Chlorophyll a is the most common of the six, present in every plant that performs photosynthesis. Each pigment absorbs light more efficiently in a different part of the electromagnetic spectrum. Chlorophyll a absorbs well in the ranges of 400–450 nm and at 650–700 nm; chlorophyll b at 450–500 nm and at 600–650 nm. Xanthophyll absorbs well at 400–530 nm. However, none of the pigments absorb well in the green-yellow region; the diffuse reflection of the unabsorbed green light is responsible for the abundant green seen in nature.

==Bacteria==
Like plants, the cyanobacteria use water as an electron donor for photosynthesis and therefore liberate oxygen; they also use chlorophyll as a pigment.
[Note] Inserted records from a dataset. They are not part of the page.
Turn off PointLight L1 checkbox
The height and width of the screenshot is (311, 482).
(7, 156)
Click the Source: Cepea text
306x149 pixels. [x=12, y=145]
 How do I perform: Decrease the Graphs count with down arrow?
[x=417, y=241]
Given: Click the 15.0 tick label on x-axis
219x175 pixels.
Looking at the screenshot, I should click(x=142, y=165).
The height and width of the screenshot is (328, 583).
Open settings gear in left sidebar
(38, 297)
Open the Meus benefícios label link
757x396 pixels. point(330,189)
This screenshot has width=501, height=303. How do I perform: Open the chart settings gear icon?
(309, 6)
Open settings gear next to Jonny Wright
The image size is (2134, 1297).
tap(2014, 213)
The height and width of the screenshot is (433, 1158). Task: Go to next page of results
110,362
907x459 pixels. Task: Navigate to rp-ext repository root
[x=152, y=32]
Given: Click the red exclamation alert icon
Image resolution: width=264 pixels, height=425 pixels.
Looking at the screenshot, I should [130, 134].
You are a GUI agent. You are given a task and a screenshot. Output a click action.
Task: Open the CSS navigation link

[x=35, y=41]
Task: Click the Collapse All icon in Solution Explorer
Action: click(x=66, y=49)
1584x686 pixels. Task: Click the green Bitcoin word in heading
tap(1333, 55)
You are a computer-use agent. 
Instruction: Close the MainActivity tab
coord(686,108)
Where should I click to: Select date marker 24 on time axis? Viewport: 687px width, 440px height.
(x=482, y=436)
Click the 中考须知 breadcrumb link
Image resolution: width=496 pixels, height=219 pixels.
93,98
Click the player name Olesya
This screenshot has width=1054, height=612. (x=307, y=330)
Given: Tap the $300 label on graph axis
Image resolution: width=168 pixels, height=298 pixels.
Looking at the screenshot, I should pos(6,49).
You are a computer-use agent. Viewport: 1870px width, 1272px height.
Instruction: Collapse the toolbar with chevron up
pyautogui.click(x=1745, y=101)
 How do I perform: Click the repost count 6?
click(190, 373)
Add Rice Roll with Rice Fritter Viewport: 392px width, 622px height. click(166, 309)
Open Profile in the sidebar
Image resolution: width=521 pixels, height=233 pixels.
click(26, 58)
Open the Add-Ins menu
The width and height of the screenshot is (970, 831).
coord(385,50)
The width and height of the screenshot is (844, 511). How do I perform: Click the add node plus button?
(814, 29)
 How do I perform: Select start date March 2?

In addition, most cyanobacteria use phycobiliproteins, water-soluble pigments which occur in the cytoplasm of the chloroplast, to capture light energy and pass it on to the chlorophylls. (Some cyanobacteria, the prochlorophytes, use chlorophyll b instead of phycobilin.) It is thought that the chloroplasts in plants and algae all evolved from cyanobacteria.

Several other groups of bacteria use the bacteriochlorophyll pigments (similar to the chlorophylls) for photosynthesis. Unlike the cyanobacteria, these bacteria do not produce oxygen; they typically use hydrogen sulfide rather than water as the electron donor.

Recently, a very different pigment has been found in some marine Gammaproteobacteria: proteorhodopsin. It is similar to and probably originated from bacteriorhodopsin (see below: under #Archaea).

==Archaea==

Halobacteria use the pigment bacteriorhodopsin which acts directly as a proton pump when exposed to light.